WHAT THIS TASK INVOLVES ::
Reproduce each of the lines below precisely as it appears, without changing any character.

Collected data
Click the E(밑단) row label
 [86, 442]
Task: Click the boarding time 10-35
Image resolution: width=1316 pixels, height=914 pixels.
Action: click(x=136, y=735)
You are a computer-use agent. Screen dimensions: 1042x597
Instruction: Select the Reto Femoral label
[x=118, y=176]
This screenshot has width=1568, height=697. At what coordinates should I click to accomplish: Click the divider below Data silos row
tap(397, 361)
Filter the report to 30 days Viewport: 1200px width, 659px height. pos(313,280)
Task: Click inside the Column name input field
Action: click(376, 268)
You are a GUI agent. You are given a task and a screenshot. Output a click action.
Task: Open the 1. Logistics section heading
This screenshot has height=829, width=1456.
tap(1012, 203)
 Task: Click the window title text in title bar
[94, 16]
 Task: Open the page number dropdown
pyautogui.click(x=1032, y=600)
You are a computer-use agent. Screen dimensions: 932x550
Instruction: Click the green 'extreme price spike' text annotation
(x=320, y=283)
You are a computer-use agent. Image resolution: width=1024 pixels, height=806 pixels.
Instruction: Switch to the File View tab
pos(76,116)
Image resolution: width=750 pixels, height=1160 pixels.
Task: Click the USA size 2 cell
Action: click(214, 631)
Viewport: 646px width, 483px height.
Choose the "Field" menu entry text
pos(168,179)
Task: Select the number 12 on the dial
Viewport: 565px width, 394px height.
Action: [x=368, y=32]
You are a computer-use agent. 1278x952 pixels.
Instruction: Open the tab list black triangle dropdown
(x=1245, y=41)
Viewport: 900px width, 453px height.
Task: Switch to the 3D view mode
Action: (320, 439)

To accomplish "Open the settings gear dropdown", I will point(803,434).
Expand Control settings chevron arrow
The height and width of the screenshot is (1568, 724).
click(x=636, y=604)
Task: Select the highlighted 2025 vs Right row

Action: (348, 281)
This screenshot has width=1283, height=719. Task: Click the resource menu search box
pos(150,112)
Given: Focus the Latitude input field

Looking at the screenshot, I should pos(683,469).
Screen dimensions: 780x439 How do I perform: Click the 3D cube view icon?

SOLVED EXERCISE ::
Click the E(밑단) row label
 [86, 442]
Task: Click the boarding time 10-35
Image resolution: width=1316 pixels, height=914 pixels.
Action: click(x=136, y=735)
You are a computer-use agent. Screen dimensions: 1042x597
Instruction: Select the Reto Femoral label
[x=118, y=176]
This screenshot has width=1568, height=697. At what coordinates should I click to accomplish: Click the divider below Data silos row
tap(397, 361)
Filter the report to 30 days Viewport: 1200px width, 659px height. pos(313,280)
Task: Click inside the Column name input field
Action: click(376, 268)
You are a GUI agent. You are given a task and a screenshot. Output a click action.
Task: Open the 1. Logistics section heading
This screenshot has height=829, width=1456.
tap(1012, 203)
 Task: Click the window title text in title bar
[94, 16]
 Task: Open the page number dropdown
pyautogui.click(x=1032, y=600)
You are a computer-use agent. Screen dimensions: 932x550
Instruction: Click the green 'extreme price spike' text annotation
(x=320, y=283)
You are a computer-use agent. Image resolution: width=1024 pixels, height=806 pixels.
Instruction: Switch to the File View tab
pos(76,116)
Image resolution: width=750 pixels, height=1160 pixels.
Task: Click the USA size 2 cell
Action: click(214, 631)
Viewport: 646px width, 483px height.
Choose the "Field" menu entry text
pos(168,179)
Task: Select the number 12 on the dial
Viewport: 565px width, 394px height.
Action: [x=368, y=32]
You are a computer-use agent. 1278x952 pixels.
Instruction: Open the tab list black triangle dropdown
(x=1245, y=41)
Viewport: 900px width, 453px height.
Task: Switch to the 3D view mode
Action: (320, 439)

To accomplish "Open the settings gear dropdown", I will point(803,434).
Expand Control settings chevron arrow
The height and width of the screenshot is (1568, 724).
click(x=636, y=604)
Task: Select the highlighted 2025 vs Right row

Action: (348, 281)
This screenshot has width=1283, height=719. Task: Click the resource menu search box
pos(150,112)
Given: Focus the Latitude input field

Looking at the screenshot, I should pos(683,469).
Screen dimensions: 780x439 How do I perform: Click the 3D cube view icon?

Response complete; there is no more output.